■ **Material provided**:
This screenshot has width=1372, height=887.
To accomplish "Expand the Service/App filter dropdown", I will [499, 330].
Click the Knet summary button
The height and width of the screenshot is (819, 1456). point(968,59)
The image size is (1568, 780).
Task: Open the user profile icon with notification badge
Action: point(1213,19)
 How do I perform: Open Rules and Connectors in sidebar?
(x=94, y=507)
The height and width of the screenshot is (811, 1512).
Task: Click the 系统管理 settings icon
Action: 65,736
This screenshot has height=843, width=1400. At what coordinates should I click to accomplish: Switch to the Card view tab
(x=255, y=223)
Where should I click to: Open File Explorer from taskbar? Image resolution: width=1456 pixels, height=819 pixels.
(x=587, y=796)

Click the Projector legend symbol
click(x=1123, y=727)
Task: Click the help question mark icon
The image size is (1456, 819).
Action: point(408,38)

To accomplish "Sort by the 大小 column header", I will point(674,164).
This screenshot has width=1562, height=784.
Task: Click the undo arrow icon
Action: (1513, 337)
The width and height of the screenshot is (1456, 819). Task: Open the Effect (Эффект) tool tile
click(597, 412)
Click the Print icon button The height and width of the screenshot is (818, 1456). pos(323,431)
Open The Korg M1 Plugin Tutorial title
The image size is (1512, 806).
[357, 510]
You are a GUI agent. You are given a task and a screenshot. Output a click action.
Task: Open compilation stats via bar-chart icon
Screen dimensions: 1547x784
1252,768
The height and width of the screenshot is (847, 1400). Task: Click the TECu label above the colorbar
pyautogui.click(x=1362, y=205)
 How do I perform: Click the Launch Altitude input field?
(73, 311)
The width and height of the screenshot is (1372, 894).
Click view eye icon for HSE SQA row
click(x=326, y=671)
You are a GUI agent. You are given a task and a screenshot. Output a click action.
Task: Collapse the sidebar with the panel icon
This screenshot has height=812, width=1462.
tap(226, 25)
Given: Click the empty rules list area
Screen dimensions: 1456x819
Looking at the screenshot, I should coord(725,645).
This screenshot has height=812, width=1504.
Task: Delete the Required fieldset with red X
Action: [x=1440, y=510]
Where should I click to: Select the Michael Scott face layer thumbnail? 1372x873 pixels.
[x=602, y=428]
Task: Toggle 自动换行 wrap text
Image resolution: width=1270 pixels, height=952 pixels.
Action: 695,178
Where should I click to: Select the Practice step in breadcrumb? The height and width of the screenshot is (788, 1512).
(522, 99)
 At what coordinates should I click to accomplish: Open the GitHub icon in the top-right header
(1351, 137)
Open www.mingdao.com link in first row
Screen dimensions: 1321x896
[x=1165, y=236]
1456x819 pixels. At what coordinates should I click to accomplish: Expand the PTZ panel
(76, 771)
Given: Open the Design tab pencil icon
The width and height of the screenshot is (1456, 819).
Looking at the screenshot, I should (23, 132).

■ **What needs to be done**: Retype the listing above in full, exactly as it stands.

■ **Output**:
This screenshot has width=1372, height=887.
To accomplish "Expand the Service/App filter dropdown", I will [499, 330].
Click the Knet summary button
The height and width of the screenshot is (819, 1456). point(968,59)
The image size is (1568, 780).
Task: Open the user profile icon with notification badge
Action: point(1213,19)
 How do I perform: Open Rules and Connectors in sidebar?
(x=94, y=507)
The height and width of the screenshot is (811, 1512).
Task: Click the 系统管理 settings icon
Action: 65,736
This screenshot has height=843, width=1400. At what coordinates should I click to accomplish: Switch to the Card view tab
(x=255, y=223)
Where should I click to: Open File Explorer from taskbar? Image resolution: width=1456 pixels, height=819 pixels.
(x=587, y=796)

Click the Projector legend symbol
click(x=1123, y=727)
Task: Click the help question mark icon
The image size is (1456, 819).
Action: point(408,38)

To accomplish "Sort by the 大小 column header", I will point(674,164).
This screenshot has width=1562, height=784.
Task: Click the undo arrow icon
Action: (1513, 337)
The width and height of the screenshot is (1456, 819). Task: Open the Effect (Эффект) tool tile
click(597, 412)
Click the Print icon button The height and width of the screenshot is (818, 1456). pos(323,431)
Open The Korg M1 Plugin Tutorial title
The image size is (1512, 806).
[357, 510]
You are a GUI agent. You are given a task and a screenshot. Output a click action.
Task: Open compilation stats via bar-chart icon
Screen dimensions: 1547x784
1252,768
The height and width of the screenshot is (847, 1400). Task: Click the TECu label above the colorbar
pyautogui.click(x=1362, y=205)
 How do I perform: Click the Launch Altitude input field?
(73, 311)
The width and height of the screenshot is (1372, 894).
Click view eye icon for HSE SQA row
click(x=326, y=671)
You are a GUI agent. You are given a task and a screenshot. Output a click action.
Task: Collapse the sidebar with the panel icon
This screenshot has height=812, width=1462.
tap(226, 25)
Given: Click the empty rules list area
Screen dimensions: 1456x819
Looking at the screenshot, I should coord(725,645).
This screenshot has height=812, width=1504.
Task: Delete the Required fieldset with red X
Action: [x=1440, y=510]
Where should I click to: Select the Michael Scott face layer thumbnail? 1372x873 pixels.
[x=602, y=428]
Task: Toggle 自动换行 wrap text
Image resolution: width=1270 pixels, height=952 pixels.
Action: 695,178
Where should I click to: Select the Practice step in breadcrumb? The height and width of the screenshot is (788, 1512).
(522, 99)
 At what coordinates should I click to accomplish: Open the GitHub icon in the top-right header
(1351, 137)
Open www.mingdao.com link in first row
Screen dimensions: 1321x896
[x=1165, y=236]
1456x819 pixels. At what coordinates should I click to accomplish: Expand the PTZ panel
(76, 771)
Given: Open the Design tab pencil icon
The width and height of the screenshot is (1456, 819).
Looking at the screenshot, I should (23, 132).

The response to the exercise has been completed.